**課題の指示:** 下の課題文のうち、「図11は、第1の実施形態の変」で始まり「402に電気的に接続される。」で終わる部分を一字も変えずに書き写してください。

── 課題文

図11は、第1の実施形態の変形例に係るアーム42及び電磁ラッチ45を模式的に示す側面図である。
図12は、第2の実施形態の変形例に係るアーム42及び電磁ラッチ45を模式的に示す側面図である。
図13は、第3の実施形態の変形例に係るアーム42及び電磁ラッチ45を模式的に示す側面図である。
【0121】
図11乃至
図13に示すように、第1乃至第3の実施形態において、アーマチュア62の表面に第1の電極401が設けられ、電磁石77の表面に第2の電極402が設けられても良い。この場合、位置センサ44は、例えば通電センサ405をさらに有する。通電センサ405は、第2の電極402に電気的に接続される。
【0122】
アーム42Aが開位置Poに位置するとき、第1の電極401と第2の電極402とは向かい合う。励磁された電磁石77の磁力がアーマチュア62を吸引すると、アーム42の弾性変形を伴って、アーマチュア62が電磁石77に近づく。これにより、第1の電極401と第2の電極402とが互いに接触し、第1の電極401と第2の電極402とが互いに通電する。

────
── 提供データ

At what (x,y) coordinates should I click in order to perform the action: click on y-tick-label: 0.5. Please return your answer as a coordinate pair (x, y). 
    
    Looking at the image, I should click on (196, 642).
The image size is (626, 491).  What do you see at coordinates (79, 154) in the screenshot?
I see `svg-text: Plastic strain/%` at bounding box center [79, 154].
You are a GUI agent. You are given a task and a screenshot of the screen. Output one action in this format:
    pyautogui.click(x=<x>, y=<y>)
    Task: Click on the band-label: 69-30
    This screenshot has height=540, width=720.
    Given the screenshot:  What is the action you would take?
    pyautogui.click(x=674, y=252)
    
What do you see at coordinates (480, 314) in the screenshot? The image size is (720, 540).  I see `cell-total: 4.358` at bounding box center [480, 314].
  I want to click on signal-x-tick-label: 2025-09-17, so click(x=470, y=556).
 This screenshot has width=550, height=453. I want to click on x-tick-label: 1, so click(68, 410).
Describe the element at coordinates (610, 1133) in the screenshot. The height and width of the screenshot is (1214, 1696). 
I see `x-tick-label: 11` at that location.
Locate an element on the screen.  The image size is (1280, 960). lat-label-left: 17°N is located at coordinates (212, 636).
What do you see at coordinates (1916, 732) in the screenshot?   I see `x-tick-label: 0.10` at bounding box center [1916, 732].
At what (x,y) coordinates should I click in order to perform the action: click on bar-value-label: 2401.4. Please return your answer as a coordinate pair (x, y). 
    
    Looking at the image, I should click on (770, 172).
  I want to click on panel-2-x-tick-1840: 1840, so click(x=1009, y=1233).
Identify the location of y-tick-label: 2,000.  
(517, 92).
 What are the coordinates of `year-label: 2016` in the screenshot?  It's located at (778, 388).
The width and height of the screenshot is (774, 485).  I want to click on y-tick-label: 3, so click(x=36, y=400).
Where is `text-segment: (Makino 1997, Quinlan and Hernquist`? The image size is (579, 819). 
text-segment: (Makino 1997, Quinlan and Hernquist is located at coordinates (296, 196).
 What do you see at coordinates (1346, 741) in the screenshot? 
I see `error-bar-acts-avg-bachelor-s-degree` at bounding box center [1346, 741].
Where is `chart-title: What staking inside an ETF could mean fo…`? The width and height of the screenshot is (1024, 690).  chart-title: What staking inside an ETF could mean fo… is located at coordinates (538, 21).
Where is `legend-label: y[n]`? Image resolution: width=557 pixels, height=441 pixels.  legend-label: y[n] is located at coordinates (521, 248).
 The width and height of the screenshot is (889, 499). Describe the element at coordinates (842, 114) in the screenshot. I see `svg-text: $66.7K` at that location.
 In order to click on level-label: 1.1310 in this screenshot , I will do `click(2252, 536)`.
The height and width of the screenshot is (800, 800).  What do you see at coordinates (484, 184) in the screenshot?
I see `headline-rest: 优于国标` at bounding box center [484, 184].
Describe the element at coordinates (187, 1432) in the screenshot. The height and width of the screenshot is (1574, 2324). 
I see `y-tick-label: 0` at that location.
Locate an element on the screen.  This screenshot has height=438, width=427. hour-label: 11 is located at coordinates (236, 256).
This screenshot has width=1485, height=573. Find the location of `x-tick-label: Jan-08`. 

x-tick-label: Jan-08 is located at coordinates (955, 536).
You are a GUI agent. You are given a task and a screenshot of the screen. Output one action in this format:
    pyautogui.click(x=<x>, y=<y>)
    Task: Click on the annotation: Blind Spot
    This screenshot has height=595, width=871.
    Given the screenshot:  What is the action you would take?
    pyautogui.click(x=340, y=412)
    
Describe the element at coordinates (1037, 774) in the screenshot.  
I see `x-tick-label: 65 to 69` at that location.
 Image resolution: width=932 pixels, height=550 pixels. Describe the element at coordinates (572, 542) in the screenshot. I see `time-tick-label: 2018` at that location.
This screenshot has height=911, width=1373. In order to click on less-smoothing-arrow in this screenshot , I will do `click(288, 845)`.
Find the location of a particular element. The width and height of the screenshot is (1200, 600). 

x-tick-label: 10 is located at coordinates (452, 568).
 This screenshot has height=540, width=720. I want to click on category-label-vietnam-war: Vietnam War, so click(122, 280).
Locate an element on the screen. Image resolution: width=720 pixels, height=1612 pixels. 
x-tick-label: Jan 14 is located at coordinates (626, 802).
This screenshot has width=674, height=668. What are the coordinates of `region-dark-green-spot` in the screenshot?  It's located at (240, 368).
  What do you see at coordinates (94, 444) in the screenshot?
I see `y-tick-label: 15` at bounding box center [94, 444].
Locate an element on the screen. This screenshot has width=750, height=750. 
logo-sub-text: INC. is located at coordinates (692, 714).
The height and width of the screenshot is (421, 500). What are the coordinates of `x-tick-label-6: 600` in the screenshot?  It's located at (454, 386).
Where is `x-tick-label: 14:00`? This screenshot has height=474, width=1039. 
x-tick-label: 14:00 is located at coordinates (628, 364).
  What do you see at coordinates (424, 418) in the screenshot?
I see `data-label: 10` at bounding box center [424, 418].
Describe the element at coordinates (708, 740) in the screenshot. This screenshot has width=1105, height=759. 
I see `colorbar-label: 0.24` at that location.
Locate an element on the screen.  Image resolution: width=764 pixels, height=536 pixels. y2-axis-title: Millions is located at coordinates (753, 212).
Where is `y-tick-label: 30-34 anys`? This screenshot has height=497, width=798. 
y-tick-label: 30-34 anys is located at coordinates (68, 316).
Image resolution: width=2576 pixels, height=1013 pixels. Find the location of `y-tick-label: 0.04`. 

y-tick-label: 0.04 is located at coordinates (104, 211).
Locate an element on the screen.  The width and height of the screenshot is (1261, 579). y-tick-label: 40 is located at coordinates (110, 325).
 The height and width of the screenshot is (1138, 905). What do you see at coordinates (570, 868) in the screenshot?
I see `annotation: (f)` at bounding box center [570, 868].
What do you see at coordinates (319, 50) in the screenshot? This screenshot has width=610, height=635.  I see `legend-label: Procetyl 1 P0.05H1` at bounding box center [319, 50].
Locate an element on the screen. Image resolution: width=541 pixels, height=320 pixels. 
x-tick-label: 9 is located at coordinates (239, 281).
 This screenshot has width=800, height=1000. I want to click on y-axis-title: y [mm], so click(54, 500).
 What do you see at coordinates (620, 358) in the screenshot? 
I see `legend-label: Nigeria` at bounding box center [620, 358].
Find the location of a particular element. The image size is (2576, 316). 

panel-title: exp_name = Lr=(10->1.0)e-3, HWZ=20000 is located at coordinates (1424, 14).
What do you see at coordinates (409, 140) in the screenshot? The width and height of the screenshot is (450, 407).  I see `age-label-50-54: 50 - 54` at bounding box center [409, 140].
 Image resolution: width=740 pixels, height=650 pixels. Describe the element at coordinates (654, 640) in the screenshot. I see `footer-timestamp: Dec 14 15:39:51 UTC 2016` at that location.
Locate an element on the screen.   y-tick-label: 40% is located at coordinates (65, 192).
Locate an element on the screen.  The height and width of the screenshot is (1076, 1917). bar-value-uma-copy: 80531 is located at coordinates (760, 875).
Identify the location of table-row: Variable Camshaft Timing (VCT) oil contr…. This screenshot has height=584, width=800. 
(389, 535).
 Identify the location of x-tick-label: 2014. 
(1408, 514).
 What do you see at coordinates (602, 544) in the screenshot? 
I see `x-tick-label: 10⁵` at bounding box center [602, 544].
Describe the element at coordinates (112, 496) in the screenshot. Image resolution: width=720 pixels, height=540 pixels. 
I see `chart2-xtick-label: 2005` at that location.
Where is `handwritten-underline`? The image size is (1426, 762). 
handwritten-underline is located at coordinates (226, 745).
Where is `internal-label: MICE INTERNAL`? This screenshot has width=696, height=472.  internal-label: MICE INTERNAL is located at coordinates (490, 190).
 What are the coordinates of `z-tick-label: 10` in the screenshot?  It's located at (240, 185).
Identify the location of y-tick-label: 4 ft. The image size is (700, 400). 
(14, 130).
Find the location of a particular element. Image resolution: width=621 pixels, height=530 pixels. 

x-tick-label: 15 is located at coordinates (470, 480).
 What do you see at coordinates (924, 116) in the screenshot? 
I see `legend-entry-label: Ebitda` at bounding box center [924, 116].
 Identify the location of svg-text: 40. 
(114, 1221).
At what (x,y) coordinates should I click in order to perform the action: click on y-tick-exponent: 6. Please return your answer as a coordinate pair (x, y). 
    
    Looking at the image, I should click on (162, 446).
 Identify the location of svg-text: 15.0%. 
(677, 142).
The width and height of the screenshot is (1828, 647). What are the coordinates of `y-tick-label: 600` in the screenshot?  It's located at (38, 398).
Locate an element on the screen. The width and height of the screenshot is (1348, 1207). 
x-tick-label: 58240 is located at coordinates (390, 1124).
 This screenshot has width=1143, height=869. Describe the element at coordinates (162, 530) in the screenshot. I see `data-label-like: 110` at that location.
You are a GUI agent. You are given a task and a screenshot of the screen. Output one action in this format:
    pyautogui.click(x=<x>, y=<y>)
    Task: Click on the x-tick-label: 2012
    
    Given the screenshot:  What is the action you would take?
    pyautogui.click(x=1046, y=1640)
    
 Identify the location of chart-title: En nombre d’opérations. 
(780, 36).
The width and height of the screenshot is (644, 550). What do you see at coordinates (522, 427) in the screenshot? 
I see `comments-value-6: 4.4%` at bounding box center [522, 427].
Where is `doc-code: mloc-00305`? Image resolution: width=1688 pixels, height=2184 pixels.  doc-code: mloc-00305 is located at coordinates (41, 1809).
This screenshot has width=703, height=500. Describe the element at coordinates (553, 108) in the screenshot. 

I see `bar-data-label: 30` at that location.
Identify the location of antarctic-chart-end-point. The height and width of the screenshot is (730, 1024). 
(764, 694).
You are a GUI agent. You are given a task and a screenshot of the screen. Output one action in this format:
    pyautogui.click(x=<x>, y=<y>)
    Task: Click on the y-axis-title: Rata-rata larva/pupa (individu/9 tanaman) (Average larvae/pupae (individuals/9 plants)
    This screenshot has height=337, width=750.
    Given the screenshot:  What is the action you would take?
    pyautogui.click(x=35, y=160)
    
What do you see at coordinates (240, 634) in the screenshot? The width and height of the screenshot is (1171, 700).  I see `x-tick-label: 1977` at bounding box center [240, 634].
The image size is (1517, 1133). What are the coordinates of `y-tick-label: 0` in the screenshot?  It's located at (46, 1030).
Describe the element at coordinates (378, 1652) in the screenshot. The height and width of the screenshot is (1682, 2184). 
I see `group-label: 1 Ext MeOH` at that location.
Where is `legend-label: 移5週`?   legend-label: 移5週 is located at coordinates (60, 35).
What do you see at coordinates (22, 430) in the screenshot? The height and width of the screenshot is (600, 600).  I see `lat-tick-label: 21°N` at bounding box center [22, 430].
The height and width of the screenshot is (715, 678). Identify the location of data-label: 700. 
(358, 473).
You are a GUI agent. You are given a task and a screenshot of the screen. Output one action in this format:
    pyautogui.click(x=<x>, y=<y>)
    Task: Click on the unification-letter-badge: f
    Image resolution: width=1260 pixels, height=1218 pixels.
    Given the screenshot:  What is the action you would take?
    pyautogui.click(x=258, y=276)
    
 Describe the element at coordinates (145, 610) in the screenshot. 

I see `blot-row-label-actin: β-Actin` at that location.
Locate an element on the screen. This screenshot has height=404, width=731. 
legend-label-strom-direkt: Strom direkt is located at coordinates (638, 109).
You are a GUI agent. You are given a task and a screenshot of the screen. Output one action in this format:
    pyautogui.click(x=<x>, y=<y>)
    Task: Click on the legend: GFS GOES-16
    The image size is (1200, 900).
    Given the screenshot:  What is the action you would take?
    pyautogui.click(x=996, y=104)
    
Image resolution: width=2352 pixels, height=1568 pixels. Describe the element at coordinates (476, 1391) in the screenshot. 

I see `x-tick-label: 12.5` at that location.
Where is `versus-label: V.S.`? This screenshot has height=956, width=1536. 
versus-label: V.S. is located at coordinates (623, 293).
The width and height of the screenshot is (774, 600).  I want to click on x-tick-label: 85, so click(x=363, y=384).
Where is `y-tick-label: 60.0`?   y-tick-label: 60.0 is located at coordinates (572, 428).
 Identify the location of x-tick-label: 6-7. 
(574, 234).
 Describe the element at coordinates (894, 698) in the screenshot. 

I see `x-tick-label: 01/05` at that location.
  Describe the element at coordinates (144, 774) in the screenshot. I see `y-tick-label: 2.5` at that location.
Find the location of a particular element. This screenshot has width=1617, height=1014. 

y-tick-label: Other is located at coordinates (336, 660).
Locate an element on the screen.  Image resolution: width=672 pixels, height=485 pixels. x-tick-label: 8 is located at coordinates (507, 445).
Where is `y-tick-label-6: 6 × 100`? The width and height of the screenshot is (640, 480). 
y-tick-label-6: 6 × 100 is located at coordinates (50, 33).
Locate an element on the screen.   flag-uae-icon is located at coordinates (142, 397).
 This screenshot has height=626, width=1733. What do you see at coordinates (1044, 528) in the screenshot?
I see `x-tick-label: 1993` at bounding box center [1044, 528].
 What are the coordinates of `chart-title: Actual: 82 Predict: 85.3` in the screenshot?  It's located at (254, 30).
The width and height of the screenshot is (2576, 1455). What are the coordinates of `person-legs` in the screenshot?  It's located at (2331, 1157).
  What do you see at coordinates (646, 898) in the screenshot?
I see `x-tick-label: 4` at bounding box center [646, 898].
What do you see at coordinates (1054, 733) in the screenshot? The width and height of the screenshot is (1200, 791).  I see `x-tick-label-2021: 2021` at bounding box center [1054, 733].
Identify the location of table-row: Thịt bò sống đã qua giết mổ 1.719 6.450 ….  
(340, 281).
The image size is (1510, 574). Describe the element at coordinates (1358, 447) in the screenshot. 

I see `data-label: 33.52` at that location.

────

**解答例:**
図11は、第1の実施形態の変形例に係るアーム42及び電磁ラッチ45を模式的に示す側面図である。
図12は、第2の実施形態の変形例に係るアーム42及び電磁ラッチ45を模式的に示す側面図である。
図13は、第3の実施形態の変形例に係るアーム42及び電磁ラッチ45を模式的に示す側面図である。
【0121】
図11乃至
図13に示すように、第1乃至第3の実施形態において、アーマチュア62の表面に第1の電極401が設けられ、電磁石77の表面に第2の電極402が設けられても良い。この場合、位置センサ44は、例えば通電センサ405をさらに有する。通電センサ405は、第2の電極402に電気的に接続される。